His debut book in 1971, “Tribaliques” (published in English as “Tribaliks” in 1987) is a collection of eight short stories that throw a caustic glance at West Africa’s European-influenced urban elite, depicted by Mr. Lopes as homegrown colonizers standing in the way of political maturity. “The Laughing Cry,” one of Mr. Lopes’s most-read works, conjures a fictional African country run by a megalomaniacal dictator, Bwakamabé, who sways between crippling paranoia and patronizing delusions, calling himself “Daddy.”

The result is a burlesque of vanity and ruthlessness, with many readers drawing comparisons to rulers such as Uganda’s Idi Amin and the Central African Republic’s Jean-Bedel Bokassa.

“I, I am the father. And you, you are my children,” proclaims the fictional Bwakamabé. “You should give me advice, with frankness. But if you are afraid of my reactions, and you want to spare me, you should shut up respectfully.”

Washington Post reviewer Alan Ryan wrote that Mr. Lopes, who spent his teens and university years in Paris, imbued a “European point of view” in creating Bwakamabé and his realm. “But he still sees them through African eyes,” Ryan added. “Somewhere in the middle, in that conflict of views, is the truth.”

In Mr.

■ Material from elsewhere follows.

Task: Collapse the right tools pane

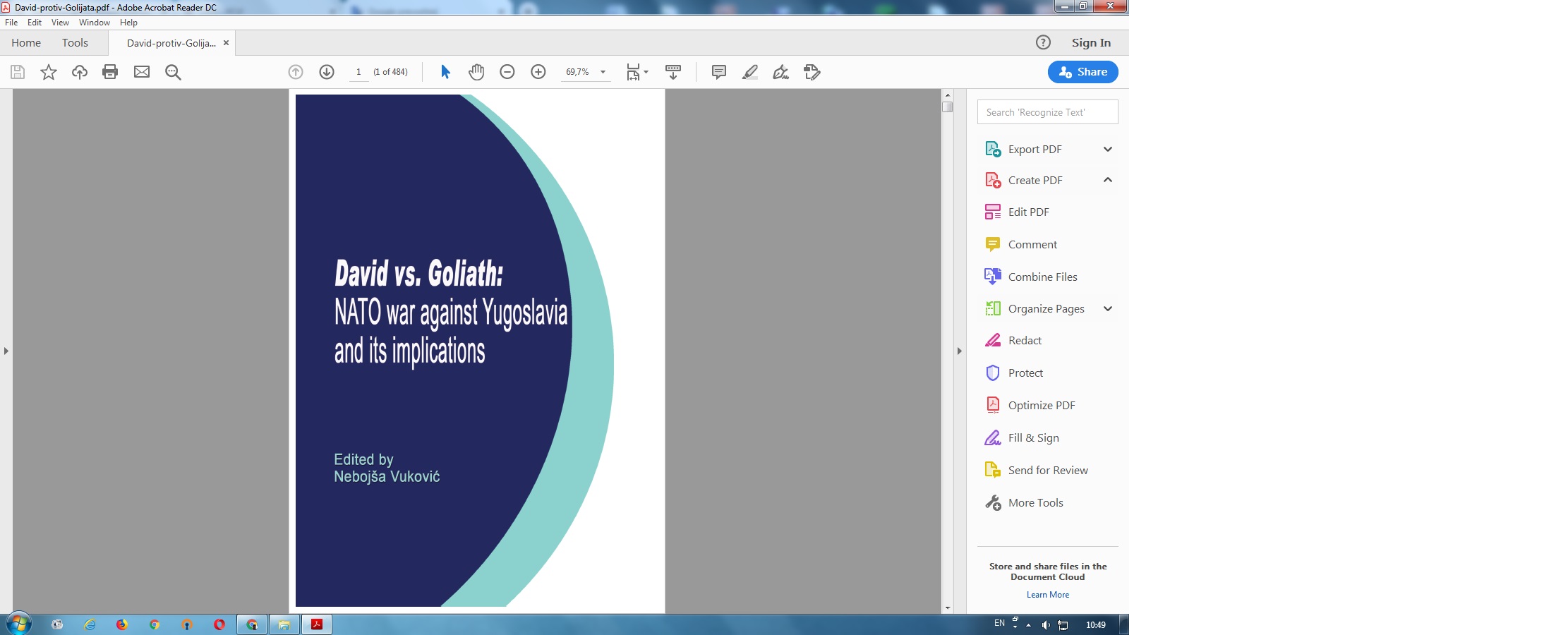Action: coord(959,351)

Lopes’s 2015 novel “Meridional,” he explored race and cultural identity in ways that reflected his own life. The book’s main character is mixed race, like Mr. Lopes, and struggles over how he fits in as a resident of France.

“Being mixed race didn’t just mark me,” Mr. Lopes told the French magazine Le Point. “It made up my identity, my essential existence.”

Henri Lopes was born on Sept. 12, 1937, in what was then Léopoldville (now Kinshasa) in the Belgian Congo, which is now the Democratic Republic of Congo.

His parents were mixed race, the product of relationships between French and Belgian colonizers and local women, Mr. Lopes wrote in his 2018 memoir, “Il est déjà demain” (“It is Already Tomorrow”).

After his parents divorced, his mother married a French man and moved to Paris, bringing along the 12-year-old Mr. Lopes. He finished his primary education in France and received a bachelor’s degree in history from the University of Paris in 1962 and a master’s degree the following year.

He took a teaching position in Brazzaville, capital of the newly independent Republic of Congo, and was later recruited into the government. His posts included justice minister and foreign minister.

In the late 1960s, Mr. Lopes wrote the lyrics to a national anthem used from 1970 to 1991, “Les Trois Glorieuses,” named after a three-day uprising in 1963 that toppled the country’s first president, Fulbert Youlou. The anthem’s second verse begins: If the enemy kills me too early/ Brave comrade, seize my gun.

“I often wonder if, in the end, the accession to national sovereignty was not, the greatest shock, the most total revolution, experienced by [Africans],” Mr. Lopes said in a 2021 interview with the magazine Le Point Afrique.

When Sassou-Nguesso regained power in 1997, Mr. Lopes was in Paris as a deputy director general with the U.N. cultural organization UNESCO. He resigned to accept the ambassador post.

Survivors include his wife, the former Christine Diane, and four children from his first marriage, to Nirva Pasbeau.

In the 2002 detective story “Dossier Classé,” Mr. Lopes again raised questions of mixed-race identity that followed him throughout this life. In the story, Mr. Lopes created a journalist, Lazare Mayele, who goes to an imaginary French-speaking country in Africa. The reporter — described as having an African father and French mother — at one point decides he is “sans-identite-fixe,” an outsider in Africa, in Europe and his home in the United States.

“We must not,” Mr. Lopes said, “be afraid to describe ourselves.”